Filme do Dia: Um Louro (2019), Marco Berger

 


Um Louro (Um Rubío, Argentina, 2019). Direção e Rot. Original: Marco Berger. Fotografia: Nahuel Berger. Música: Pedro Irusta. Montagem: Marco Berger. Dir. de arte: Natalia Krieger. Com: Gaston Re, Alfonso Barón,  Malena Irusta,  Ailín Salas, Charly Velasco, Justo Calabria, Antonio De Michelis, Melissa Falter.
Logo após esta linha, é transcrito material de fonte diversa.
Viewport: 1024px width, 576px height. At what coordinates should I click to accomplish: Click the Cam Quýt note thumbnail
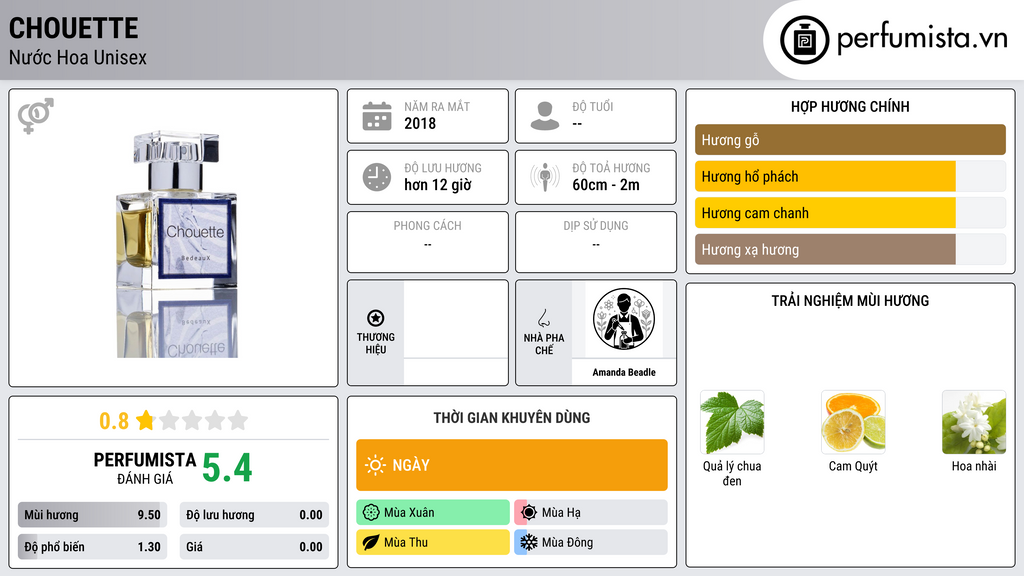click(x=853, y=423)
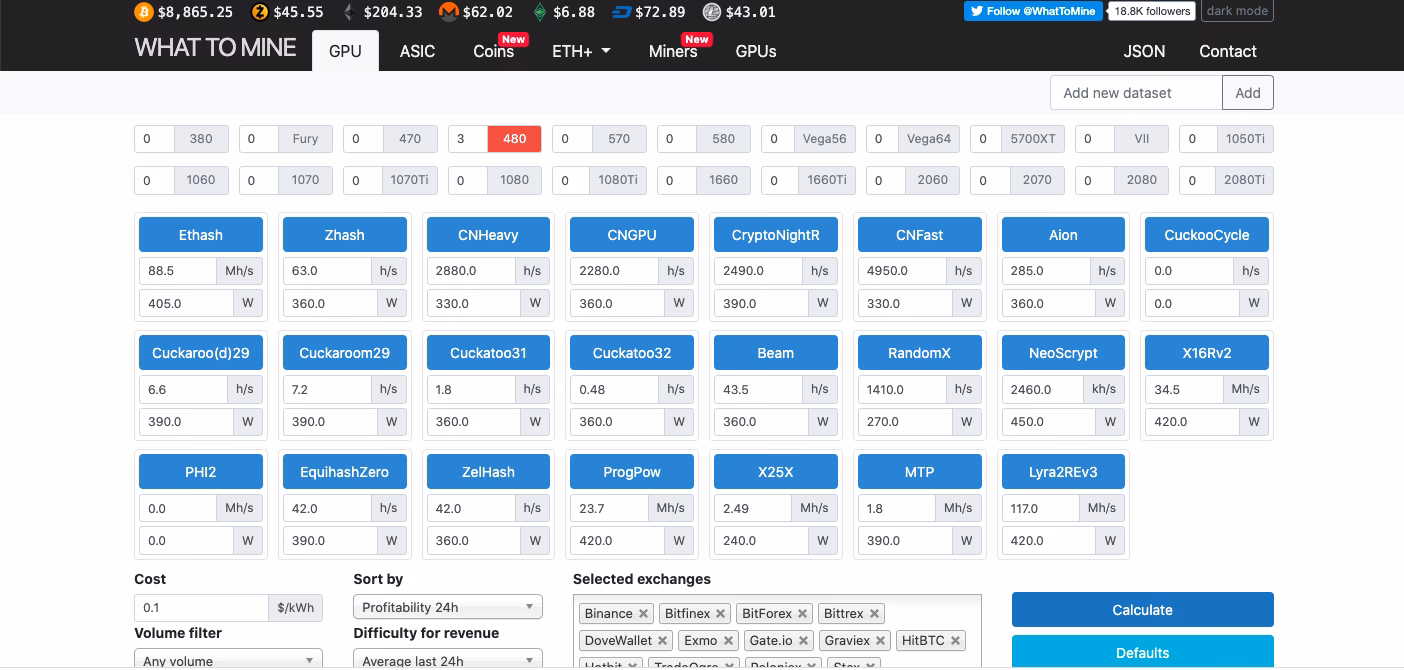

Gabriel (Re) vai morar com outro operário que trabalha na mesma empresa, Juan (Barón), nos subúrbios de Buenos Aires. De comportamento introspectivo, apenas observa, na maior parte das vezes, as interações sociais do companheiro de moradia com seus amigos e mulheres, dentre elas a que mais se encontra presente, Julia (Salas). Duas vezes por semana, Gabriel se desloca para encontrar-se com a filha pequena, Ornella (Irusta), que mora com a mãe dele (De Michelis), desde a morte de sua jovem esposa. Uma atração começa a ser sentida entre Gabriel e Juan. Os dois chegam as vias de fato com o desejo mas, para a decepção e sofrimento de Gabriel, Juan não se encontra disposto a abandonar a vida com Julia, e a presença de seus amigos do bairro, os jogos de futebol e tudo que o mundo heterossexual lhe proporciona. Pouco após essa conversa com Gabriel, Julia lhe diz para que ele comece a procurar outro lugar, pois ela se encontra grávida de Juan, e o quarto no qual se encontra será o do bebê.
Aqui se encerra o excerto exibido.